While Fiji may be back in Murray McCully's good books, it looks as though it has reconciled to no longer being in the Commonwealth. The New Zealand Mint has just issued a gold coin for the country - the last to carry an effigy of Queen Elizabeth II. From now on, the Fijian coat of arms will replace the Queen on all currency.
It's perhaps a tiny piece of news from a very small place, but one that goes against prevailing pro-royal sentiment.
The winds of mass hysteria being whipped up around the new royal couple in particular are approaching hurricane status; anyone left questioning the monarchy at this stage looks stodgy and uncool. How far we have come from Elizabeth II's Silver Jubilee in 1977, when the Sex Pistols released their chart-smashing punk anthem, God Save the Queen.
What with the hoo-ha about the prank call to Kate's hospital - a prank with a tragic, and completely unforeseeable outcome - to the mass fury over photos of her topless, even to the collective disappointment that she won't be able to attend the premiere of The Hobbit in London this week, it seems we've stopped wondering why this tiny group of people has an inalienable right to unlimited riches, luxury and adoration.
But it's one thing to see Britain fall in love with its royals all over again - albeit baffling, in a time of mass unemployment and financial hardship; quite another to see the fawning which we have returned to when royals visit our shores.

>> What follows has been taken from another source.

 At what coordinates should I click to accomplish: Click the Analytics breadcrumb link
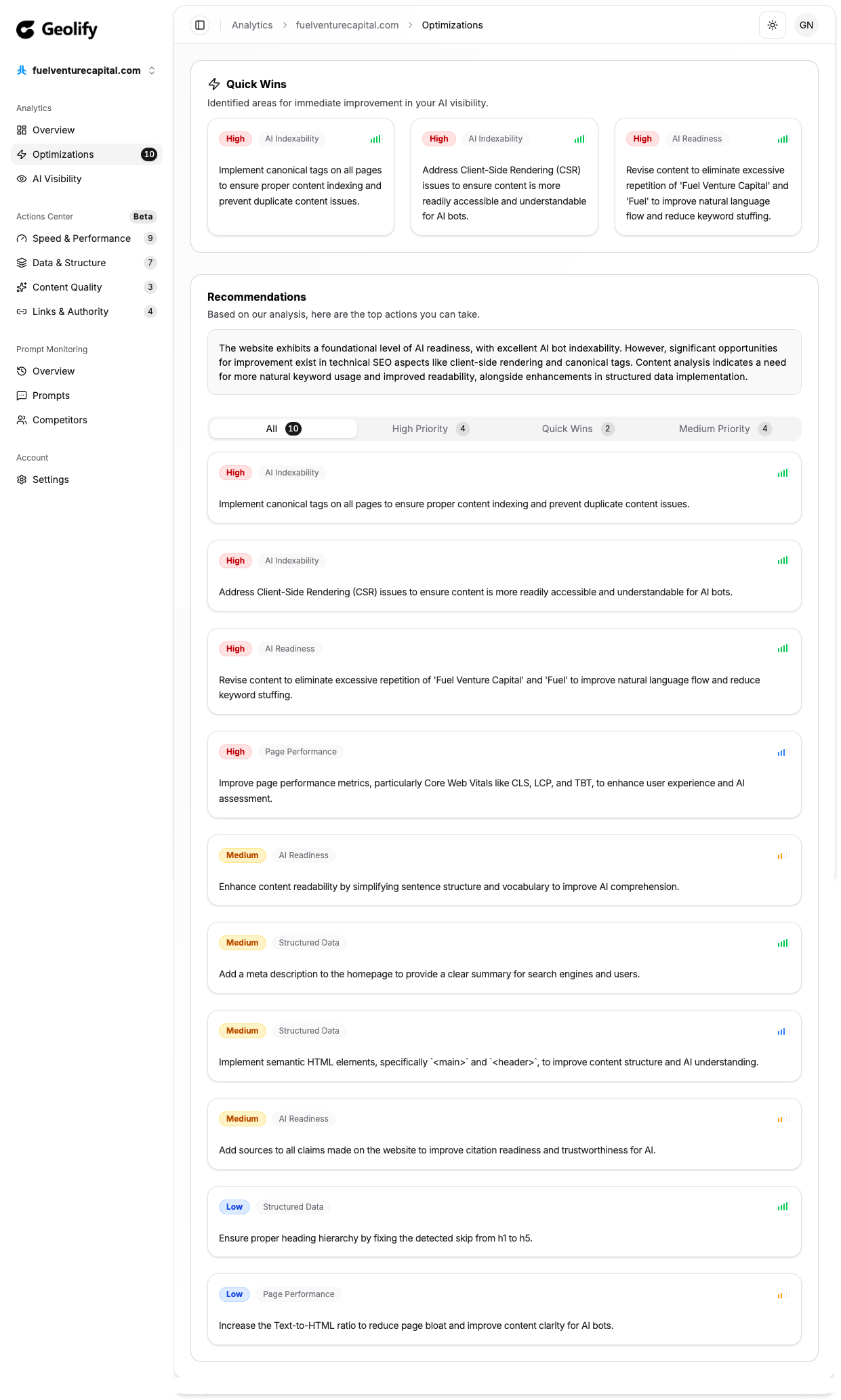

Why did throngs of Kiwis turn out to shout and cheer and wave their flags at Prince Charles and Camilla, for example, when they visited the country recently?
New Zealand's wool industry was the only winner on that occasion - with Charles' new rock-star status meaning people will tend to notice his rather fetching suit made of New Zealand wool. Sheep and Sheeple: 1. Modernity: 0.
Are we, as a society, still hankering for the modern-day fairytale because normal life seems to have become a bit grim (when, in fact, we seem healthier and more fulfilled than ever before)? Or have we just become celebrity mad - lumping the royals in with the Kardashians and the Brangelinas of the world?
Either way, they are an appeal to a past that has little relevance to life on these isles. So, even if the country can't bring itself to cut the apron strings, it might at least attempt a bit of critical distance.
Pakeha New Zealanders often find the Maori practice of looking to the past perplexing; but in lionising the royals, we are doing nothing but looking back, sentimentally and meaninglessly, and that's no way to find your future.